3. High-Level Design

Component Responsibility
Desktop Client (Sync Engine) Monitors local file changes, chunks files, uploads deltas
API Gateway Authentication, rate limiting, request routing
Metadata Service Stores file/folder hierarchy, versions, sharing permissions
Block Service Handles upload/download of file chunks (blocks)
Block Storage (S3) Stores actual file blocks with high durability
Notification Service Notifies other devices when files change (long polling/WebSocket)
Sync Service Manages sync state per device, resolves conflicts
Metadata Database Relational DB for file tree, user data, permissions
Message Queue Decouples sync events from notification delivery

4. Detailed Component Design

4.1 File Chunking

Instead of uploading entire files, we split them into chunks (blocks). This enables: delta sync (only upload changed chunks), deduplication (identical chunks stored once), parallel upload, and resumable uploads.

import hashlib

def chunk_file(filepath, chunk_size=4*1024*1024):  # 4 MB chunks
    chunks = []
    with open(filepath, 'rb') as f:
        while True:
            data = f.read(chunk_size)
            if not data:
                break
            chunk_hash = hashlib.sha256(data).hexdigest()
            chunks.append({
                'hash': chunk_hash,
                'size': len(data),
                'data': data,
                'offset': f.tell() - len(data)
            })
    return chunks

# Content-defined chunking (Rabin fingerprinting) is better
# because it handles insertions without re-chunking the entire file
def content_defined_chunking(data, min_size=2*1024*1024, max_size=8*1024*1024):
    """Uses rolling hash to find chunk boundaries based on content"""
    chunks = []
    offset = 0
    while offset < len(data):
        boundary = find_next_boundary(data, offset, min_size, max_size)
        chunk_data = data[offset:boundary]
        chunk_hash = hashlib.sha256(chunk_data).hexdigest()
        chunks.append({'hash': chunk_hash, 'size': len(chunk_data), 'offset': offset})
        offset = boundary
    return chunks

Why content-defined chunking? Fixed-size chunks are problematic when data is inserted in the middle of a file: all subsequent chunk boundaries shift, and every chunk after the insertion appears "new" even though the content is unchanged.

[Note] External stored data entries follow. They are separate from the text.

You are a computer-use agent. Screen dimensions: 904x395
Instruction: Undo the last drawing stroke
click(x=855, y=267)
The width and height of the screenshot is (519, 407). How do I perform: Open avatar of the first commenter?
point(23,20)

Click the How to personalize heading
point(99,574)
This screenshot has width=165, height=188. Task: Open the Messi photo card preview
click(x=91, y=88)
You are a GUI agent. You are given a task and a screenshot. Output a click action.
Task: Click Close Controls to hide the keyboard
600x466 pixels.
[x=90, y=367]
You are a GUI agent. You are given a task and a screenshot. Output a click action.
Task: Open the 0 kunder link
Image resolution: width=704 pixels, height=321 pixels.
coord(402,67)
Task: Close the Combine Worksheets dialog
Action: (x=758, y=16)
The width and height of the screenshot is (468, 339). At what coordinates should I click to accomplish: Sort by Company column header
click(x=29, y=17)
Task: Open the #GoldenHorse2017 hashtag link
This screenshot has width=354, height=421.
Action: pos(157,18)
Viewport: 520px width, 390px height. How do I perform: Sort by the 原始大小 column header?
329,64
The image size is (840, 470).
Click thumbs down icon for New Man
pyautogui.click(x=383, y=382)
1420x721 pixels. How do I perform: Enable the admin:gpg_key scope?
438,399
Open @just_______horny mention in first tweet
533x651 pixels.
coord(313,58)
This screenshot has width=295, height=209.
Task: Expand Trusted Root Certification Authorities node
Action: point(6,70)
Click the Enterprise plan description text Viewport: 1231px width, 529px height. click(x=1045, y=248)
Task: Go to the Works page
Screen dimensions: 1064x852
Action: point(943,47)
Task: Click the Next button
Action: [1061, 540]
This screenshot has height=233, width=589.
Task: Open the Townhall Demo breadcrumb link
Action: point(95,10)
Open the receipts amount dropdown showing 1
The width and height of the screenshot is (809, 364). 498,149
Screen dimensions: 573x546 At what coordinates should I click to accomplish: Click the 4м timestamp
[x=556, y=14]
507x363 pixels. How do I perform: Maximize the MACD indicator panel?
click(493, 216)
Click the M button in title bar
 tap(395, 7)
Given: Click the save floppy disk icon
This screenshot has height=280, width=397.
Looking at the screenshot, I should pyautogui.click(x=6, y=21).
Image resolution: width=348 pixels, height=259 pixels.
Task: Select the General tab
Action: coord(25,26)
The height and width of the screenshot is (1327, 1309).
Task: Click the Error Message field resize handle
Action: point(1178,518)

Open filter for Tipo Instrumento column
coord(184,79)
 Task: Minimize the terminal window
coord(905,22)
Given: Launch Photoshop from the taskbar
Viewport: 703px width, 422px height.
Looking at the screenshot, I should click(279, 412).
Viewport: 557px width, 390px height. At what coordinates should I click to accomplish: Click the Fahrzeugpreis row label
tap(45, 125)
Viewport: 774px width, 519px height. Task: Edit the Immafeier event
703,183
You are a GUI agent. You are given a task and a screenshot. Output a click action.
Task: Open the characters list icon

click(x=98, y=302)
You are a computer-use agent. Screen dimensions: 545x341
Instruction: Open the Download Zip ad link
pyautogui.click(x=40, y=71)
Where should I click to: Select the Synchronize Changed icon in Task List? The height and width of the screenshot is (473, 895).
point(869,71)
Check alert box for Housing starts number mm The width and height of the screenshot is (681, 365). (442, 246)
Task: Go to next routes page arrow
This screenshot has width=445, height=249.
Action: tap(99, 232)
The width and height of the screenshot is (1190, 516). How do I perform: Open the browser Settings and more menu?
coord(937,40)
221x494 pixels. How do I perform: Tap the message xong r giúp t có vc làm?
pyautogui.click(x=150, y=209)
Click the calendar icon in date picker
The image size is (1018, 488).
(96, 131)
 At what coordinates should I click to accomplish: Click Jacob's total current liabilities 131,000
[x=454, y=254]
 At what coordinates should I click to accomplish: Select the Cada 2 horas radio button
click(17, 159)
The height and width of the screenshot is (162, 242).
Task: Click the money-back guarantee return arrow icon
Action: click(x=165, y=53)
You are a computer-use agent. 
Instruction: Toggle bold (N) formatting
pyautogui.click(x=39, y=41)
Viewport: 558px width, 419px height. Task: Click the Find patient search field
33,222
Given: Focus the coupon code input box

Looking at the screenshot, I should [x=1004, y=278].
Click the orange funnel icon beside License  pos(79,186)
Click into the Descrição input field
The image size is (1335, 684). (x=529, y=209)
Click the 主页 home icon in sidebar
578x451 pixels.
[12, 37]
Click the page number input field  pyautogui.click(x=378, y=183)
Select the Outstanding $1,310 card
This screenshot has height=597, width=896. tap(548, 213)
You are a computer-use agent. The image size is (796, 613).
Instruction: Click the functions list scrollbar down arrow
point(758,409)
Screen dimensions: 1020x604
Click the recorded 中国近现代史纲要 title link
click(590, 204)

Content-defined chunking uses a rolling hash (Rabin fingerprint) to find boundaries based on content patterns, making boundaries stable across insertions.

4.2 Delta Sync

When a file is modified, the client computes the new chunk list and compares it with the server's chunk list:

async function syncFile(filepath) {
    const localChunks = chunkFile(filepath);
    const localHashes = localChunks.map(c => c.hash);

    // Get server's chunk list for this file
    const serverHashes = await metadataService.getChunkList(filepath);

    // Find new chunks that don't exist on server
    const newChunks = localChunks.filter(c => !serverHashes.includes(c.hash));

    // Upload only new chunks
    for (const chunk of newChunks) {
        await blockService.upload(chunk.hash, chunk.data);
    }

    // Update metadata with new chunk list
    await metadataService.updateFile(filepath, {
        chunks: localHashes,
        size: localChunks.reduce((sum, c) => sum + c.size, 0),
        modified_at: Date.now()
    });
}

For a 100 MB file where only 4 MB changed, only 1 chunk is uploaded instead of the entire file. This dramatically reduces bandwidth usage.

4.3 Deduplication

Chunks are content-addressed: their storage key is the SHA-256 hash of the content. If two users upload the same file, or if a chunk appears in multiple files, it is stored only once.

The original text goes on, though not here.